OPGAVE 1>
Welke prijs waren partijen volgens het fragment overeengekomen voor de door [geïntimeerde] te leveren prestatie?
+++ ARTIKEL +++
Uit voornoemde elementboekjes van [---] volgt het thans ter discussie staande minderwerk.
Kortom: [geïntimeerde] was bekend met de wijzigingen en uit de elementboekjes kon worden
opgemaakt dat ten aanzien van bepaalde betonelementen meer of minder onderdelen diende
te worden gefabriceerd en geleverd en dus ten aanzien van bepaalde elementen meer of minderwerk door [geïntimeerde] hoefde te worden verricht.
Het feit dat [geïntimeerde] deze wijzigingen heeft geaccepteerd en ook uitgevoerd, maakt dat zij
daarmee tevens akkoord is gegaan met het hieruit voortvloeiende minderwerk.
3.9.4.
In hoger beroep heeft Byldis daar nog het volgende aan toegevoegd:
Dat [geïntimeerde] bekend was met de wijzigingen, blijkt ook uit het feit dat [geïntimeerde] wel meerwerken in rekeningen heeft gebracht bij Byldis. Op basis van de elementboekjes kon [geïntimeerde] dus ook nagaan in hoeverre de aantallen van de te produceren betonelementen zouden afwijken van de opgegeven aantallen op basis waarvan de Overeenkomst is gesloten en [geïntimeerde] daaraan voorafgaand een opdrachtbevestiging heeft verstuurd.
3.9.5.
Uit het vorenstaande blijkt dat -ook volgens de stellingen van Byldis- nimmer uitdrukkelijk melding is gemaakt van te verrekenen minderwerk. Dat [geïntimeerde] uit nadere ontwerptekeningen en de toegezonden elementenboekjes had moeten begrijpen dat sprake was van te verrekenen minderwerk overtuigt evenmin. De toezending van de elementenboekjes was immers sowieso noodzakelijk in verband met de nadere detaillering van de te vervaardigen betonelementen, zo is ook van de zijde van Byldis erkend. Niet valt in te zien dat [geïntimeerde] naar aanleiding van de toezending van de elementenboekjes en gewijzigde aantallen betonelementen daarin zich had moeten realiseren dat daaruit verrekenbaar minderwerk voortvloeide. Dat geldt te meer nu partijen een vaste prijs waren overeengekomen voor de door [geïntimeerde] te leveren prestatie.
+++
OPGAVE 2>
Kun je de regels uit de lijst herschrijven vanaf de regel met "You are a GUI" tot en met de regel met "coord(651,299)", met "dropdown" vervangen door "selection list" en verder alles ongewijzigd? Laat de afbeeldingen weg.
+++ INVOER OEFENING +++
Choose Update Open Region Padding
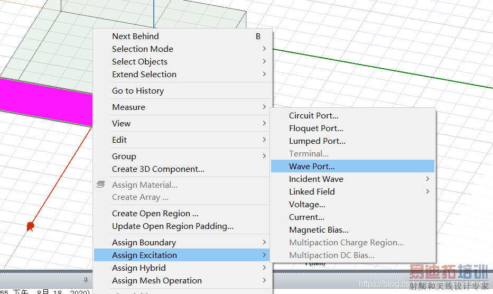The width and height of the screenshot is (493, 294). point(172,226)
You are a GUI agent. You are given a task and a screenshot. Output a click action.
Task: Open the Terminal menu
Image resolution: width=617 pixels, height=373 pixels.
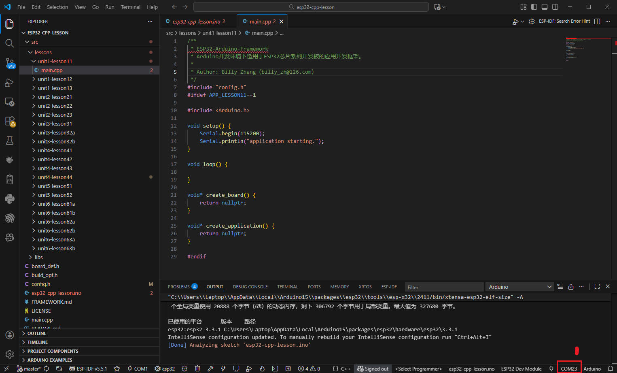130,7
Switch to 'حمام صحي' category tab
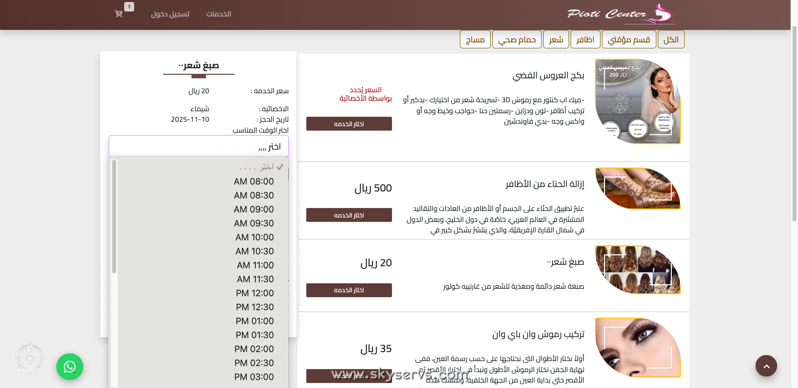798x388 pixels. coord(517,39)
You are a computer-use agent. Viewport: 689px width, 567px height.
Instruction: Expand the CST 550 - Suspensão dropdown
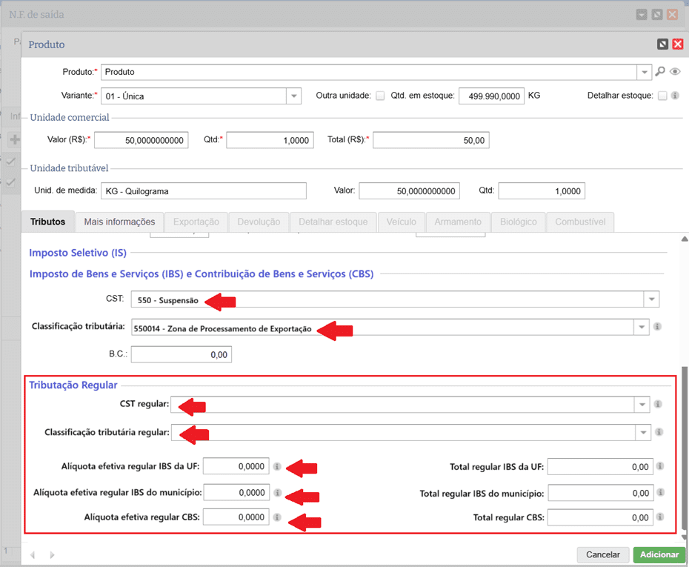coord(651,299)
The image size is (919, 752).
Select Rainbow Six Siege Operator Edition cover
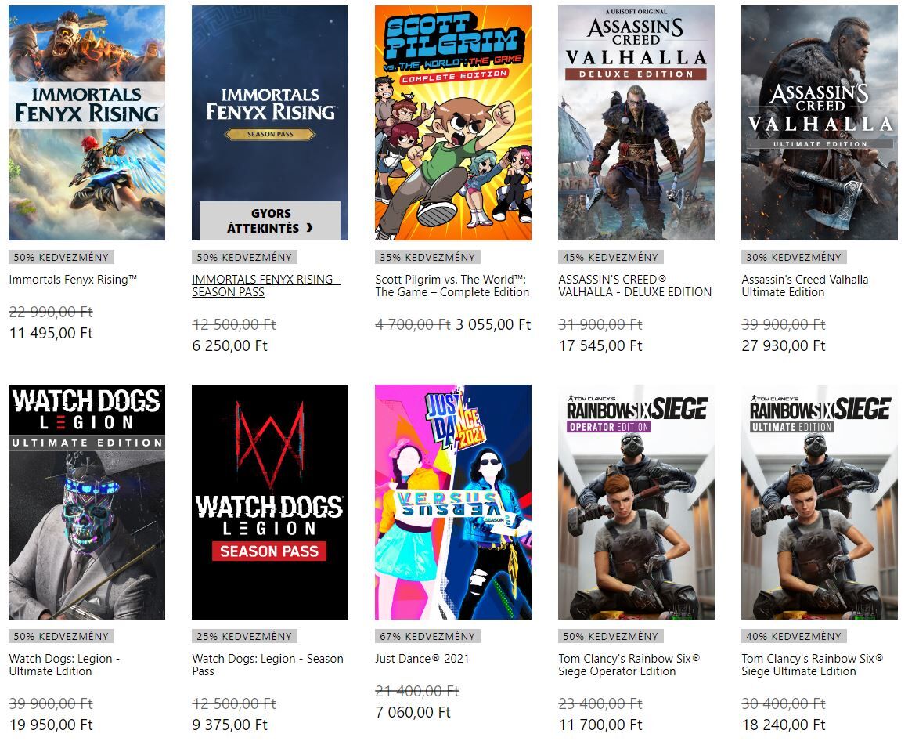click(636, 501)
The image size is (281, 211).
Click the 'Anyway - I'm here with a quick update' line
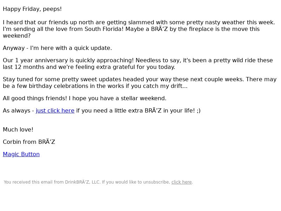click(x=57, y=48)
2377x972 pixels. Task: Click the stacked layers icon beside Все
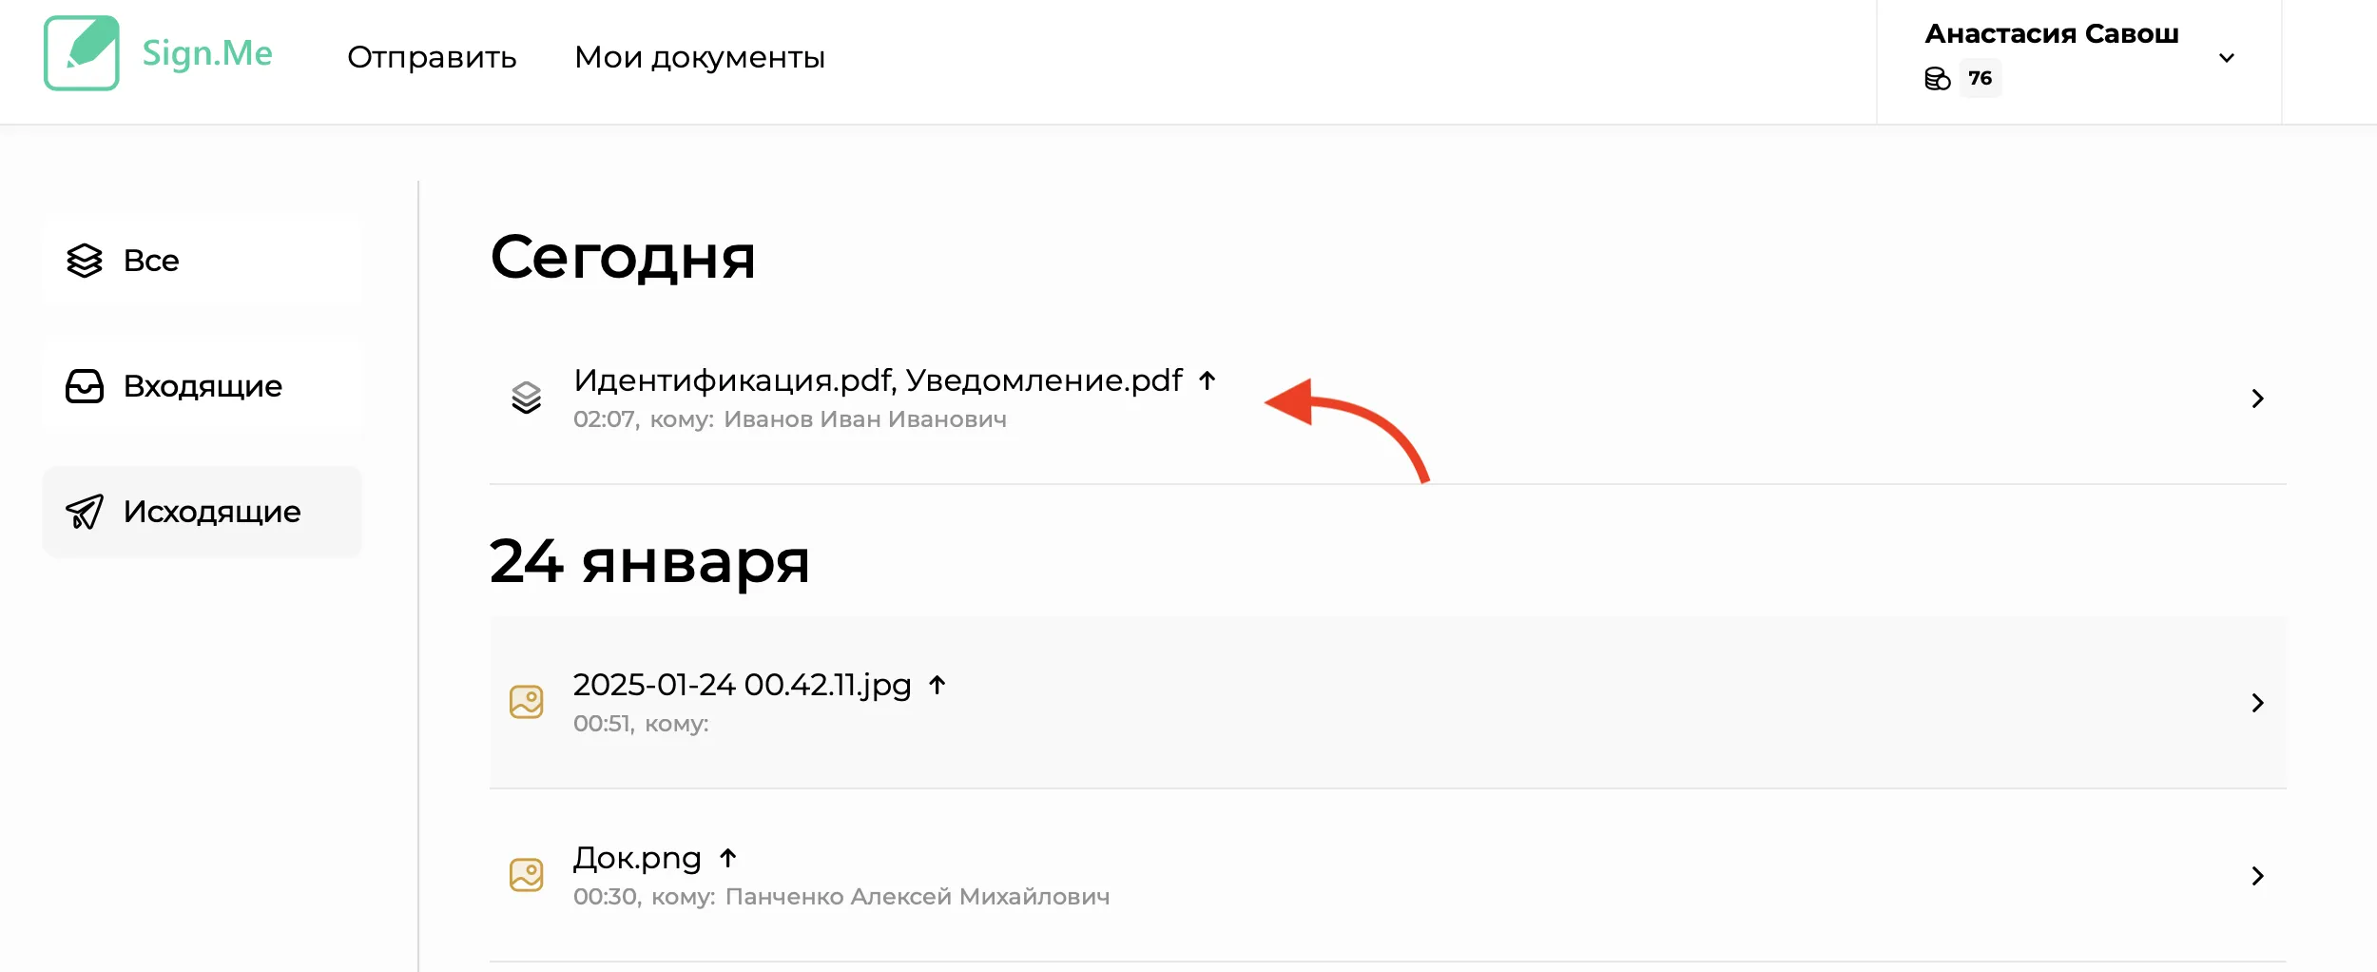(x=85, y=261)

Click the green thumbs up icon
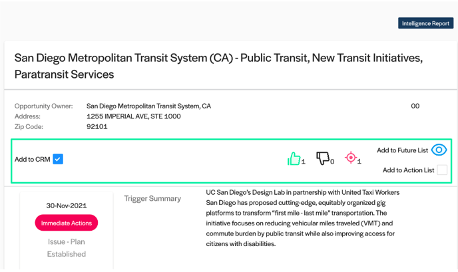[294, 159]
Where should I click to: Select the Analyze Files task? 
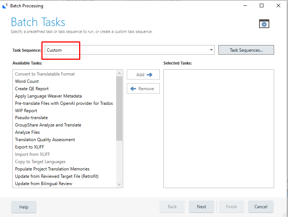[27, 132]
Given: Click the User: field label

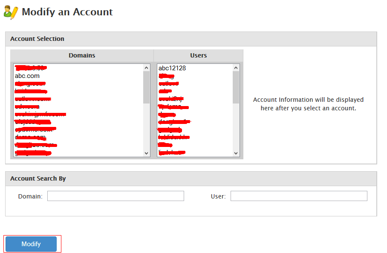Looking at the screenshot, I should (218, 196).
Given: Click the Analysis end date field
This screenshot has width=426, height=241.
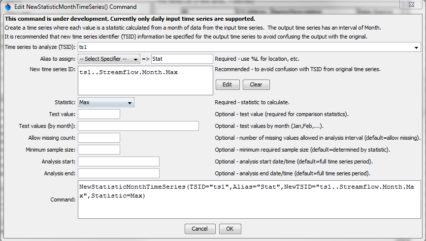Looking at the screenshot, I should click(119, 173).
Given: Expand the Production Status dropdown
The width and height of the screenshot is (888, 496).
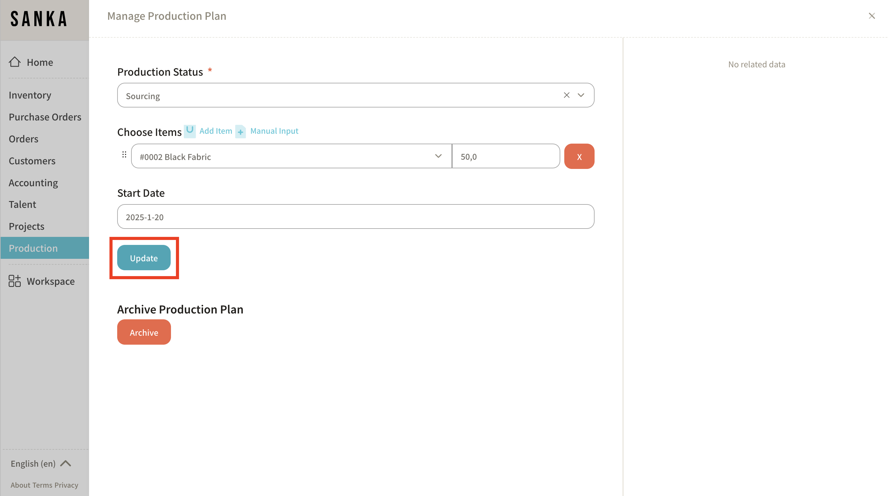Looking at the screenshot, I should point(581,95).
+++
VOLLEDIG ANTWOORD 1>
Een vaste prijs.

VOLLEDIG ANTWOORD 2>
You are a GUI agent. You are given a task and a screenshot. Output a click action.
Task: Open the Terminal menu
Image resolution: width=617 pixels, height=373 pixels.
130,7
Switch to 'حمام صحي' category tab
798x388 pixels. coord(517,39)
You are a computer-use agent. Viewport: 689px width, 567px height.
Instruction: Expand the CST 550 - Suspensão selection list
coord(651,299)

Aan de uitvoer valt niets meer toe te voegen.